The paper tackles the theoretical understanding of two-layer Bayesian neural networks with extensive width, analyzing their learning behavior near interpolation where feature learning emerges. It uncovers a rich phenomenology with various learning transitions as data increases, showing that stronger feature contributions require less data to learn and that specialization occurs only with sufficient data.

For three decades statistical mechanics has been providing a framework to analyse neural networks. However, the theoretically tractable models, e.g., perceptrons, random features models and kernel machines, or multi-index models and committee machines with few neurons, remained simple compared to those used in applications. In this paper we help reducing the gap between practical networks and their theoretical understanding through a statistical physics analysis of the supervised learning of a two-layer fully connected network with generic weight distribution and activation function, whose hidden layer is large but remains proportional to the inputs dimension. This makes it more realistic than infinitely wide networks where no feature learning occurs, but also more expressive than narrow ones or with fixed inner weights.
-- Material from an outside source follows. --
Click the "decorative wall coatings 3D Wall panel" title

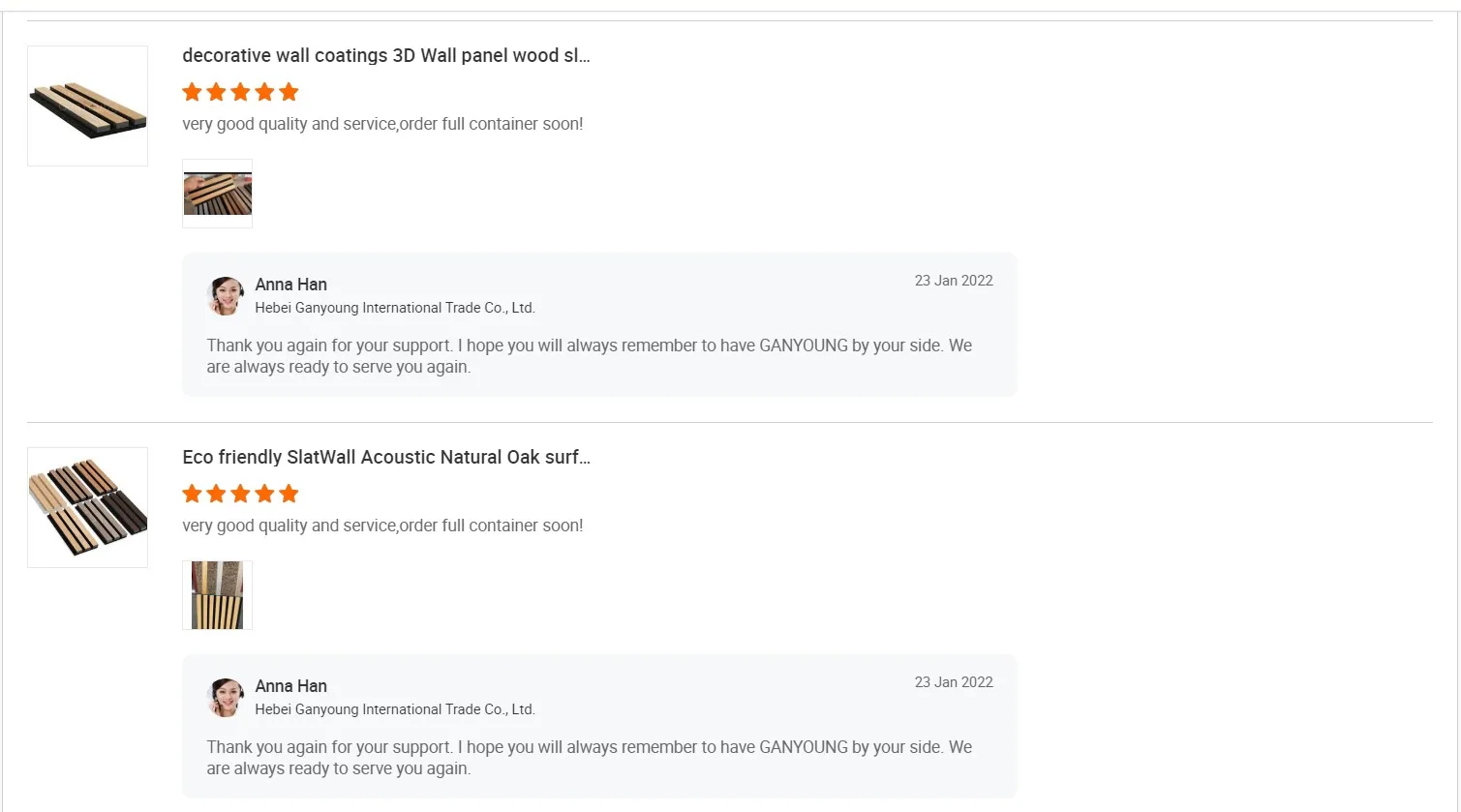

We focus on the Bayes-optimal learning in the teacher-student scenario, i.e., with a dataset generated by another network with the same architecture. We operate around interpolation, where the number of trainable parameters and of data are comparable and feature learning emerges. Our analysis uncovers a rich phenomenology with various learning transitions as the number of data increases. In particular, the more strongly the features (i.e., hidden neurons of the target) contribute to the observed responses, the less data is needed to learn them. Moreover, when the data is scarce, the model only learns non-linear combinations of the teacher weights, rather than "specialising" by aligning its weights with the teacher's. Specialisation occurs only when enough data becomes available, but it can be hard to find for practical training algorithms, possibly due to statistical-to-computational~gaps.